However, don’t expect to see Big Macs descending from the sky to your front door.
Instead, there will be designated safe landing zones to drop off the food. From there, an Uber courier will pick up the order and deliver it to your door. Some Uber cars may also be outfitted with QR codes on the roofs of their cars, which could serve as potential landing zones.
As for pricing, delivery fees are expected to be consistent with regular Uber Eats fees, which can range up to $8.50 in San Diego.
Uber Eats has been one of the few divisions of the company to make money, reporting revenue of $1.5 billion in 2018, up 150% from the previous year.
While Uber’s plans are ambitious, the company still has some hurdles to get through before tests can truly begin.
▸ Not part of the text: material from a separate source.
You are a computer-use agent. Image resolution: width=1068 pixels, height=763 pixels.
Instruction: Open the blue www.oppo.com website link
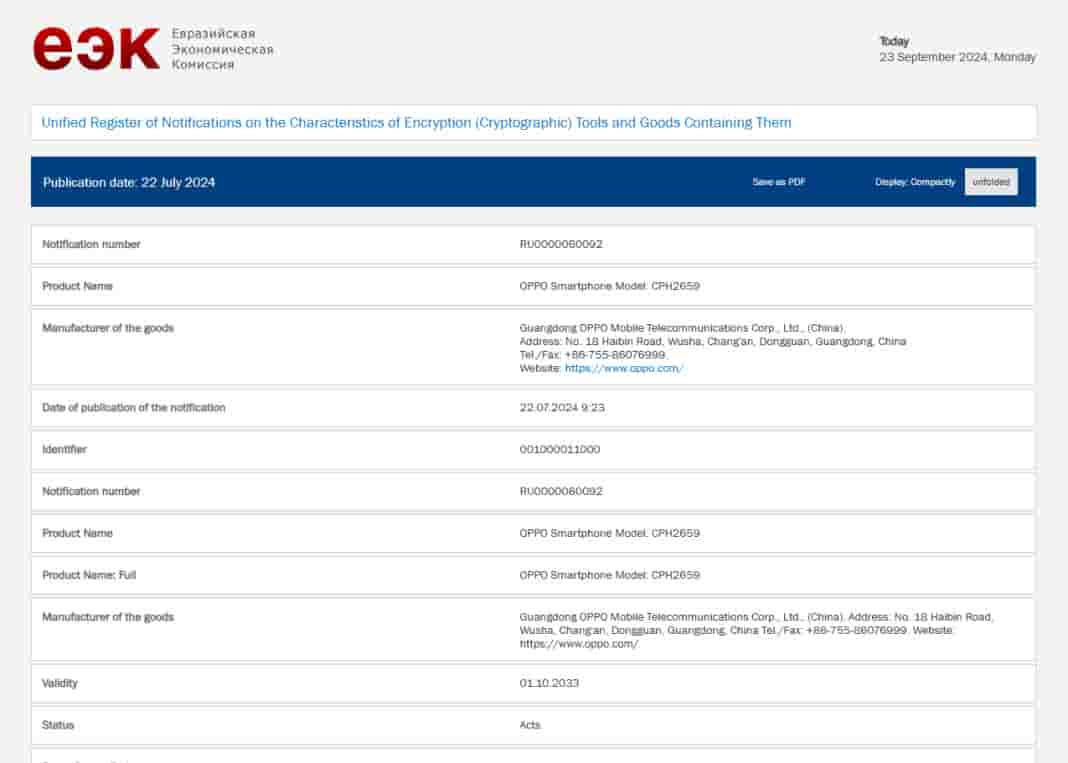624,368
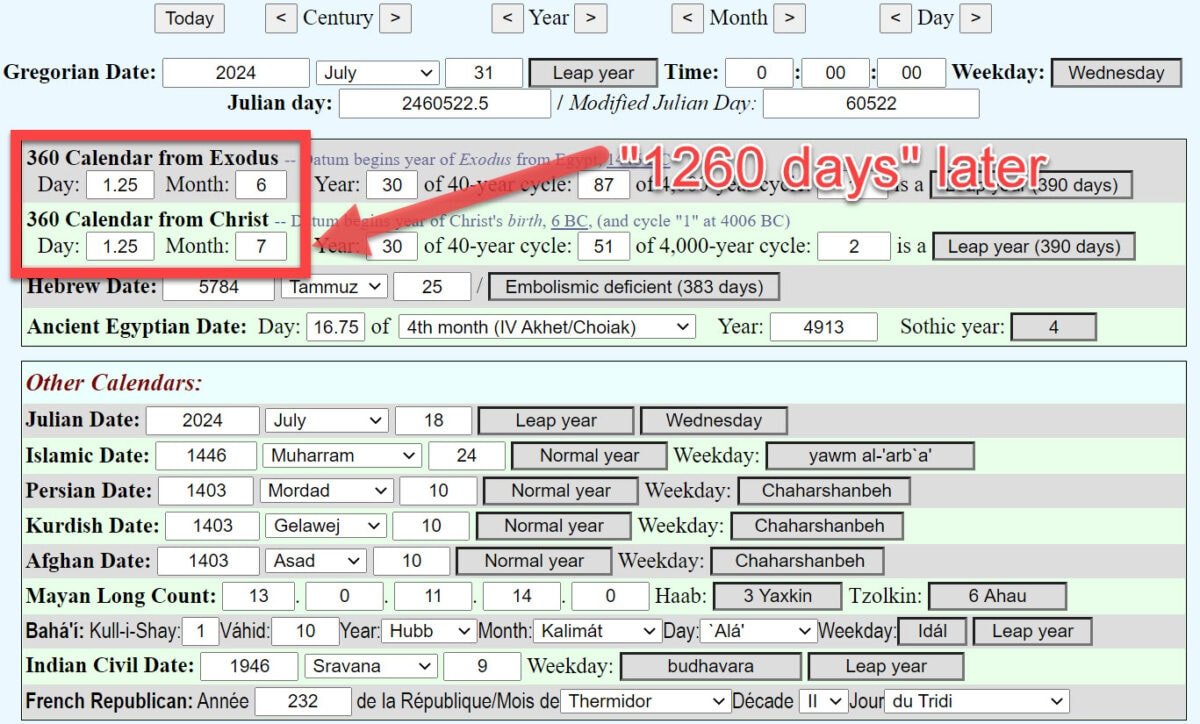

Uber does not yet have FAA approval for its drone delivery program. Meanwhile, Google’s Wing program has already received air carrier certification from the Federal Aviation Administration to make commercial drone deliveries in Virginia.
Uber also does not yet have a drone, but they plan to unveil their drone later this year. It will supposedly reach speeds of up to 70 mph.
Kate Fraser, head of policy at Uber Elevate, believes it will take at least three years before drone delivery spreads to more markets. And Luke Fischer, head of flight operations at Uber Elevate, expects that in 10 years, drone delivery will be widespread enough to change how restaurants operate.
Safety, noise pollution and air traffic are also issues that companies such as Uber, Google and Amazon will have to address before drone delivery is widely adopted in cities.